To determine appropriate filter center wavelengths for the Raman channel interference filters, the rotational nitrogen and oxygen and rotational–vibrational nitrogen and water vapor Raman backscatter spectra were calculated for laser wavelengths of 354.72 and 532.08 nm (Wandinger 2005; Behrendt and Reichardt 2000; Avila et al. 2004). Nitrogen filter center wavelengths were set to maximize signal levels at 386.67 and 607.46 nm. Filter bandwidths were based on existing daytime lidar systems (Behrendt et al. 2004; Goldsmith et al. 1998; Whiteman et al. 2006): 0.35 nm for both elastic channels and 0.4 nm for both nitrogen channels. These, along with other specifications of the interference filters, are given in Table 2.

Table 2.

Receiver optical specifications.

Receiver optical specifications.
Receiver optical specifications.

In addition to the center wavelength and bandwidth, the passband transmission and stopband rejection and reflectivity are very important. The peak transmission attainable in modern narrowband filters is impressive with the measured transmission of the ultraviolet filters ranging from 54% to 75% and for the visible filters, 75%–83%. Stopband reflectivities of the cascaded filters were greater than 80%. The optical density of the filters at the laser wavelengths was specified to be >6 for the rotational Raman filters that are close to the 532-nm laser line and 8 for those filters farther removed from the laser lines. For the rotational Raman filter centered at 531.16 nm, it was necessary to use two narrowband filters in series to adequately reject the elastic return when there is significant backscatter from optically thick clouds (Behrendt and Reichardt 2000). A second filter (bandwidth of 25 nm, peak transmission of 50%, and out-of-band blocking ≥3) was also used on the visible N2 channel. It was found that the narrowband interference filter suffered from skylight leakage that led to an unacceptably high background signal.

a. Aerosols and clouds

Measurements of elastic and nitrogen Raman profiles allow for the determination of both aerosol extinction and backscatter coefficients, assuming that the molecular density is known (Ansmann and Müller 2005). The molecular density can be obtained from radiosonde temperature and pressure profiles or a standard atmosphere. The calculation of aerosol extinction depends on knowledge of the Ångström exponent, which describes the change in extinction coefficient of a scatterer with wavelength. Values typically range from 0 to 2 (Ferrare et al. 1998) and Bokoye et al. (2002) report a year-round average Ångström exponent at Barrow, Alaska (71°18′N, 156°39′W), for 1997–2000 of 1.341 ±0.557 from sun photometer measurements (440–870 nm). It is possible to negate the effect of the differential transmission by using the sum of the rotational Raman channels instead of the nitrogen channel (Behrendt et al. 2002). By calculating the extinction using both the nitrogen and sum of the rotational Raman wavelengths, it will be possible to calculate the Ångström exponent in the visible. The lidar is collocated with sun and star photometers, which measure aerosol extinction at additional wavelengths, thus allowing for the comparison of aerosol properties. Pahlow et al. (2006) detail a retrieval method for particle effective radius, surface area, and volume concentrations using combined lidar and sun photometer data. The color ratio, which here is the ratio of backscatter coefficients at 532 and 355 nm, gives a measure of effective particle radius (Tao et al. 2008).

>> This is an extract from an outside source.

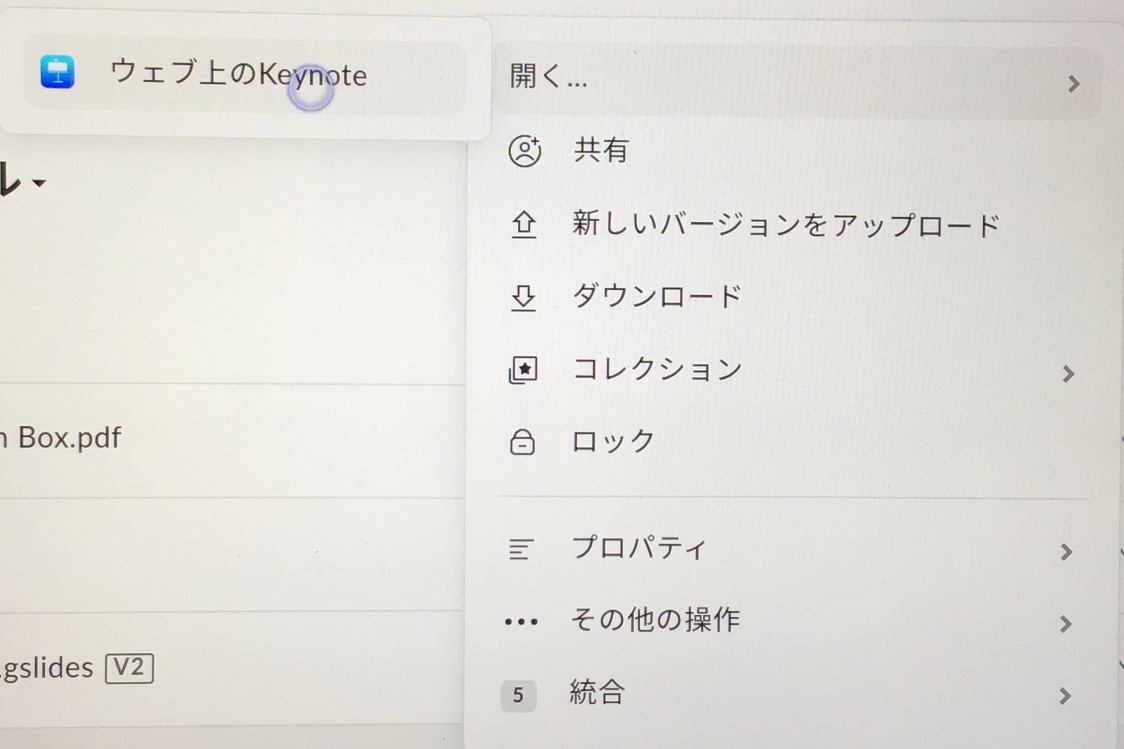The image size is (1124, 749).
Task: Click the starred collections icon next to コレクション
Action: pyautogui.click(x=522, y=370)
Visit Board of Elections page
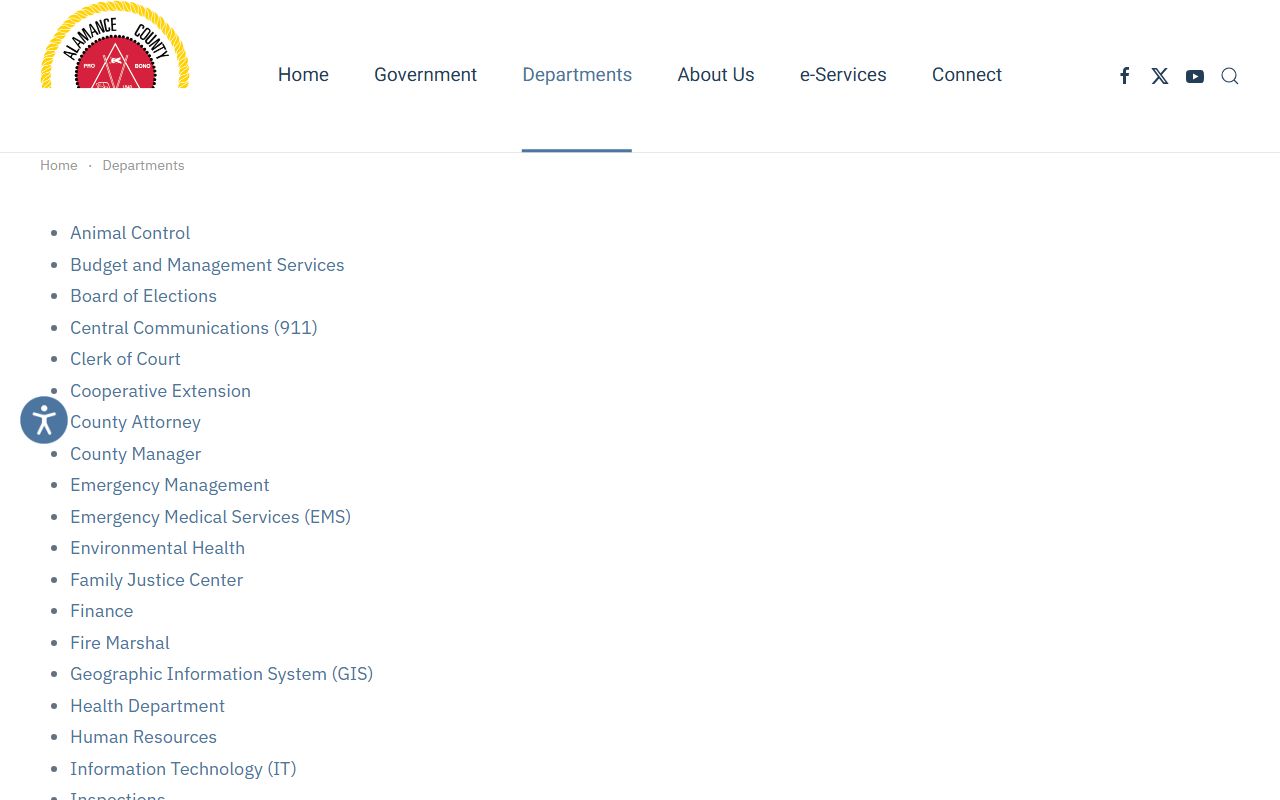 (143, 296)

The use of a polarized laser in conjunction with polarization sensitive detection, with the polarotor, for example, allows the separate measurement of return signals polarized parallel and perpendicular to the plane of polarization of the transmitted light. The ratio of perpendicular to parallel polarized backscatter coefficients, the depolarization ratio, can be used to identify the phase state, and sometimes the ice crystal type, of cloud constituents (Sassen 2005). Combining the color ratio with the depolarization ratio can be used for a statistical characterization of cloud, ice crystal, and aerosol occurrences (Grenier et al. 2009).

The CRL is nominally zenith pointing and so complications in the retrieval due to specular reflections from horizontally aligned ice crystals are to be expected (Noel and Sassen 2005). Sassen and Zhu (2009) find an 11% increase in the CALIPSO-derived depolarization ratio during the Arctic winter night when moving from nominally on nadir to off nadir. The collocation of the CRL with the off-zenith high-spectral-resolution lidar may present the opportunity for further comparative studies of ice crystal habits.

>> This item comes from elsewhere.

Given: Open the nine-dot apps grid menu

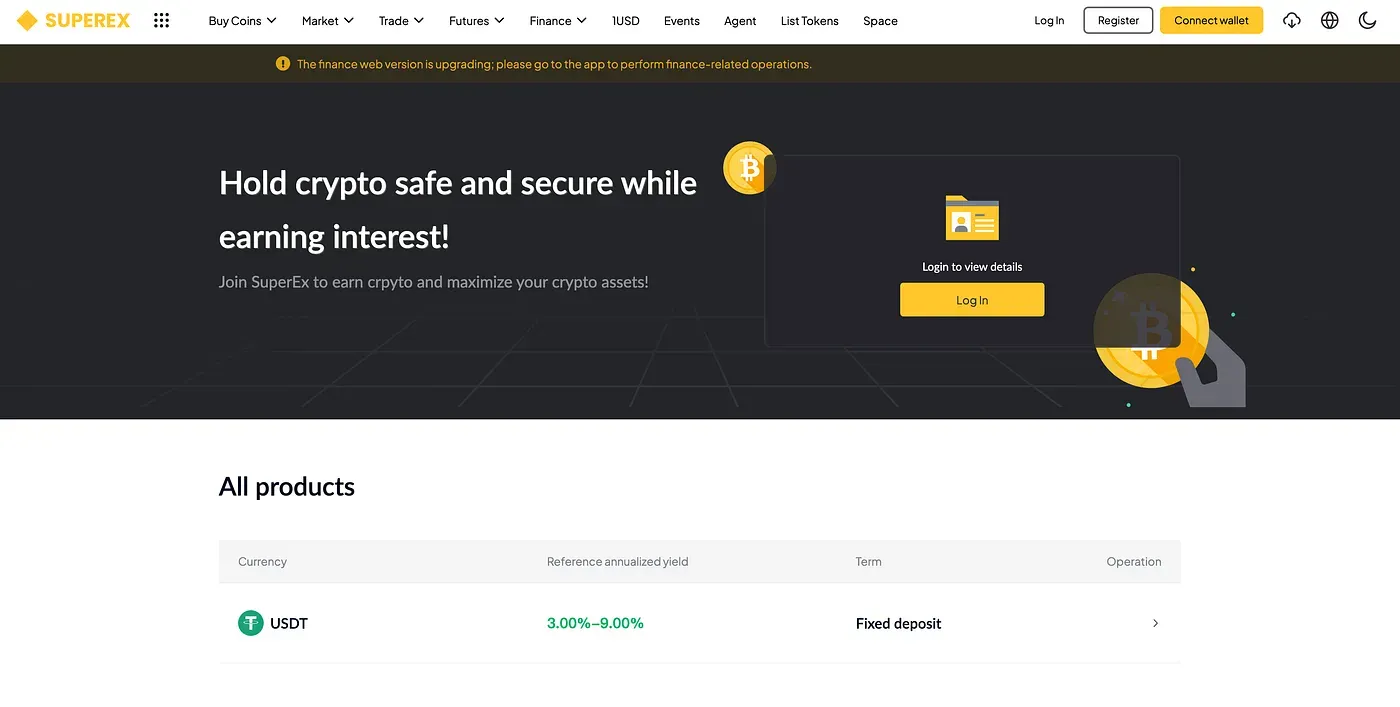Looking at the screenshot, I should point(161,20).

b. Rotational Raman temperature

Profiles of tropospheric temperatures in the presence of aerosols can be obtained by measuring the backscatter from the pure rotational Raman lines of nitrogen and oxygen (the lines of the two species overlap). The population distribution of these lines has a Boltzmann distribution and so changes shape with temperature. Probing appropriate low rotational quantum number (low-J channel) and high rotational quantum number (high-J channel) regions of the spectrum results in a measurement ratio that is proportional to temperature (Cooney 1972). The proportionality factor can be found by calibrating the ratio of high-J to low-J channels with radiosonde profiles as described by Behrendt (2005).

To obtain a ratio of rotational Raman signals that varies with atmospheric temperature, the filter specifications must be chosen carefully. The center wavelength and width of the interference filters used determines the temperature dependence of each signal and so contributes to the uncertainty of the retrieved temperature. The temperature uncertainty was calculated using the method described by Behrendt et al. (2004) for the anti-Stokes branch over a temperature range of 210–260 K. These temperatures were chosen as most important based on a climatology of local radiosondes. We modeled the filter passband characteristics with the convolution of a top hat (or boxcar) and a raised cosine function. With Hanning window lengths between 0.3 and 0.5 nm, this convolution model respectably fits the steep sides that are possible with modern interference filter designs over the range of bandwidths and center wavelengths required for the uncertainty calculations. The characteristics of the rotation Raman interference filters are given in Table 2.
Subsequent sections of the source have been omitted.